Wasserstoff wird mittelfristig noch nicht flächendeckend als Kraftstoff zur Verfügung stehen. Sowohl Tankstellen als auch Produktionsstätten für regenerativen Wasserstoff müssen aufgebaut werden. Volkswagen arbeitet seit vielen Jahren an der Brennstoffzellen-Technologie und hat beim Betrieb von Testflotten umfangreiche Erfahrungen damit gesammelt. Im Berichtsjahr gab Audi einen konkreten Ausblick auf den Wasserstoffantrieb und stellte die Konzeptstudie h-tron quattro concept vor, ein sportlicher SUV mit Wasserstoff als Energiequelle, der sich in rund vier Minuten vollständig mit Wasserstoff betanken lässt und eine Reichweite von 600 km ermöglicht.

Life Cycle Engineering und Recycling

Innovationen und neue Technologien zur Verringerung des Kraftstoffverbrauchs reichen nicht aus, um die Wirkung von Fahrzeugen auf die Umwelt zu minimieren. Wir betrachten daher den gesamten Produktlebenszyklus unserer Fahrzeuge – inklusive der Rohstoffgewinnung und der Komponentenfertigung – und erstellen Lebenszyklusanalysen gemäß den ISO-Normen 14040 und 14044. Auf dieser Basis ermitteln wir, wo Verbesserungen den größten Effekt haben und entwickeln Innovationen, die genau an diesen Punkten ansetzen. Wir nennen dies Life Cycle Engineering.

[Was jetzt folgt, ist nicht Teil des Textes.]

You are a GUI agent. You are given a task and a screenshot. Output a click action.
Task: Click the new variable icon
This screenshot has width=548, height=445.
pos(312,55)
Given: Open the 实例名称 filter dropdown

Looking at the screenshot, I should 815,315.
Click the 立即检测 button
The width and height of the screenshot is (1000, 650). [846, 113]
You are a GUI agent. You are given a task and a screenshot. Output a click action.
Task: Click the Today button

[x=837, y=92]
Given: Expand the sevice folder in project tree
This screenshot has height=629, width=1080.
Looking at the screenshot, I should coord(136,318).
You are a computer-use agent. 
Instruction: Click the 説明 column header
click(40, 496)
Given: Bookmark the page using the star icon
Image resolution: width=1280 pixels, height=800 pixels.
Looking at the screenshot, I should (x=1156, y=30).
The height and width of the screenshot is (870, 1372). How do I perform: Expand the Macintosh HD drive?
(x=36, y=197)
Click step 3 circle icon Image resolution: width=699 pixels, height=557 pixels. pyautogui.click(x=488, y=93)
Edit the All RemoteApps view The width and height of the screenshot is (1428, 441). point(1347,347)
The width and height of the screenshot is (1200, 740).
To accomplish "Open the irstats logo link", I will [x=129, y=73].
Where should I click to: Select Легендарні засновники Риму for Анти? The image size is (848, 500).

Die Marke Volkwagen Pkw berichtet über die Ergebnisse in sogenannten Umweltprädikaten. Sie zeigen den ökologischen Fortschritt neuer Fahrzeugmodelle gegenüber dem jeweiligen Vorgängermodell auf. Audi publiziert diese Informationen unter dem Begriff Umweltbilanz, SEAT stellt entsprechende Informationen innerhalb des Produktkatalogs bereit. Auch für das Schwerpunktthema Wasser setzen wir das Instrument der Lebenszyklusanalysen ein: Auf dieser Grundlage berechnen und analysieren wir die Wassermengen, die für ein Fahrzeug während seines gesamten Lebenszyklus verbraucht werden (Water Footprint), und können so gezielte Maßnahmen ergreifen, um den Wasserverbrauch zu verringern. Darüber hinaus nutzen wir die Ergebnisse unserer Lebenszyklusanalysen zur Erstellung des sogenannten Scope-3-Inventars. In Übereinstimmung mit den vom World Business Council for Sustainable Development (WBCSD) und dem World Resources Institute veröffentlichten Scope-3-Standards berichten wir CO2-Emissionen zu zwölf von insgesamt 15 Scope-3-Kategorien; damit gehören wir zu den führenden Unternehmen der Automobilbranche. Weitere Informationen finden Sie im Nachhaltigkeitsbericht 2016 des Volkswagen Konzerns.

Da wir die Wirkung unserer Fahrzeuge auf die Umwelt gemeinsam mit unseren Lieferanten minimieren wollen, ist Volkswagen 2015 dem CDP Supply Chain Program beigetreten, in dem Treibhausgasemissionen in der gesamten Wertschöpfungskette erfasst werden. Den direkten Kontakt zu unseren Lieferanten suchen wir in spezifischen Workshops, in denen wir gemeinsam innovative Ansätze für die ökologische Optimierung bestimmter Bauteile diskutieren und entwickeln.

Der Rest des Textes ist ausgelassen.